A huge talking point is the introduction of a new 2% digital services tax on UK revenues of big technology companies from April 2020. The UK is taking a leap of faith by going it alone and not waiting for international commitment to challenge tech giants such as Amazon, Google and Apple. The 2% levy is based on the money made on digital services such as advertising and streaming entertainment (and not online sales). The UK expects to raise more than £400 million annually from this measure. The Chancellor highlighted that “the rules of the game must evolve now if they are to keep up with the digital economy,” and whilst the public benefits from digital platforms, the fairness of the tax system must be considered. He clarified that the UK expected large companies and not startups to shoulder the burden of the tax.
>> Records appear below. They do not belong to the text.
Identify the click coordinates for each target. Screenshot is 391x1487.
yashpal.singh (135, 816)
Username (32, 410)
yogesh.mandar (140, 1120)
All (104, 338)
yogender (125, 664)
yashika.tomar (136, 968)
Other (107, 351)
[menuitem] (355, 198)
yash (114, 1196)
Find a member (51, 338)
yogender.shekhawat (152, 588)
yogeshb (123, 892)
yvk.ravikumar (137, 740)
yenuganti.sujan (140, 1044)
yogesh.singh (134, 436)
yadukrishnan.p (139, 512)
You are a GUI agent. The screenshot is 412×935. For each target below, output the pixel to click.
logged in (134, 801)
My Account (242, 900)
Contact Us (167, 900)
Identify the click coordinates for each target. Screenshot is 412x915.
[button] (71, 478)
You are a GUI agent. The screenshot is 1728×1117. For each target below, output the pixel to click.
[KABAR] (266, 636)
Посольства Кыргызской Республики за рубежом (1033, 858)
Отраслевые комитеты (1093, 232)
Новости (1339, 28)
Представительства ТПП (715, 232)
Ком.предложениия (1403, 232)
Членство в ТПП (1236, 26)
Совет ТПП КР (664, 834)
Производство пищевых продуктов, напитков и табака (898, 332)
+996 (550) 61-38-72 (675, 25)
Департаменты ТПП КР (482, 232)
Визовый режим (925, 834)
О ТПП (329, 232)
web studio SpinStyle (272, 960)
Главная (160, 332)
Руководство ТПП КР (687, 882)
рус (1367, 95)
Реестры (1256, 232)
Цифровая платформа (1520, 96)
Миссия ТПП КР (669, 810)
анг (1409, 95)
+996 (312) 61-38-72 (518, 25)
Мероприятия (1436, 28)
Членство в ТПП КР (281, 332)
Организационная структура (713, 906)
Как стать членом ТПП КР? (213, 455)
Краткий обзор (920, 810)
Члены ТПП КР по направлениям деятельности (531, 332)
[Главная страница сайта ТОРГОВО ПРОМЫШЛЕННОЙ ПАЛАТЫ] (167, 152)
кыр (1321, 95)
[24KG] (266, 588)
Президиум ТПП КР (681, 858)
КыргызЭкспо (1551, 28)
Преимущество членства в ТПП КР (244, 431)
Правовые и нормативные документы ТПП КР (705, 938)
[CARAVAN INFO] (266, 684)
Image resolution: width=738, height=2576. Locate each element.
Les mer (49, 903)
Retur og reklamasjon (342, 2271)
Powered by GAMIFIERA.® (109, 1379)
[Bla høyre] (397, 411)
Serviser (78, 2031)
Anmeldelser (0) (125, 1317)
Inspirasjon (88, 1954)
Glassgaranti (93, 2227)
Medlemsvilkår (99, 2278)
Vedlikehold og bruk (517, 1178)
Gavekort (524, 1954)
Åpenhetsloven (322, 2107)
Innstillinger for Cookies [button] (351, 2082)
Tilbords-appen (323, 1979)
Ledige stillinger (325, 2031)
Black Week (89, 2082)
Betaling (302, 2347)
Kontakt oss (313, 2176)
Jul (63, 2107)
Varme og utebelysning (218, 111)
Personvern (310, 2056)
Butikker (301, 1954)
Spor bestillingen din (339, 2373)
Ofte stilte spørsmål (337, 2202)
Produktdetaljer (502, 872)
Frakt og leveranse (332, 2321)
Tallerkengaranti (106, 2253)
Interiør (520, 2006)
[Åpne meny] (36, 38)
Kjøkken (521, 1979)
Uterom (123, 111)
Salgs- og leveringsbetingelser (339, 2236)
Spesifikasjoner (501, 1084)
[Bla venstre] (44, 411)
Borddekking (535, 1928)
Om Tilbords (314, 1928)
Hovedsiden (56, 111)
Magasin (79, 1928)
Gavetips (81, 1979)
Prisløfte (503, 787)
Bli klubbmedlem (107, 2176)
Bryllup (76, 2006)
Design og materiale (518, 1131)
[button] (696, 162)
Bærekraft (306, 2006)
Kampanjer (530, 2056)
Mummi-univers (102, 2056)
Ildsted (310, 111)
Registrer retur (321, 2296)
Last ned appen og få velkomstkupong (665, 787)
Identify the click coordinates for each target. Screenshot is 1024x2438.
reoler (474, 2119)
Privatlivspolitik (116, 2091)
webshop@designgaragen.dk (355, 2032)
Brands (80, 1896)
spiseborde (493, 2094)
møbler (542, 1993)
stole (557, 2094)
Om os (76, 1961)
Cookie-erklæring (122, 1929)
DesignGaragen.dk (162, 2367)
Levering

OFFSHORE TAX COMPLIANCE STRATEGY
The UK is updating its offshore tax compliance strategy following the success of the strategy set out in ‘No Safe Havens’ in 2014 ‘No Safe Havens’. Over 100 jurisdictions have been automatically exchanging financial data under the Common Reporting Standard (“CRS”) – Israel has missed the deadline but that is another ‘trick’ or perhaps ‘treat’. The UK has already begun their analysis of this unprecedented amount of information with the intention of targeting non-compliant taxpayers. The odds are now stacked against taxpayers with undeclared offshore assets. Taxpayers must seek professional advice to understand how best to resolve any outstanding issues.
OFFSHORE TAX COMPLIANCE STRATEGY
Overall the UK budget offered various ‘treats’ in the form of investments in public services and interesting proposals for how the UK plans to raise money in a post-Brexit country. Nevertheless, the Budget was overshadowed by Brexit as the Chancellor’s predictions for the public finances were highly dependent on a smooth transition.